[EXERCISE OBJECTIVE]
Put the items below into a two-column CSV with the headers instruction and action. Give one row per item, with its text in the instruction column and its answer in the action column, each in a single quoted field with line breaks replaced by spaces.

Start EXERCISE MATERIAL

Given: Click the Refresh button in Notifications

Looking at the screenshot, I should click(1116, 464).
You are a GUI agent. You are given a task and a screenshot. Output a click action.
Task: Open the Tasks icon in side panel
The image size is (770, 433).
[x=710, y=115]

End EXERCISE MATERIAL

[ANSWER FOR THE TASK]
instruction,action
"Given: Click the Refresh button in Notifications","Looking at the screenshot, I should click(1116, 464)."
"You are a GUI agent. You are given a task and a screenshot. Output a click action. Task: Open the Tasks icon in side panel The image size is (770, 433).","[x=710, y=115]"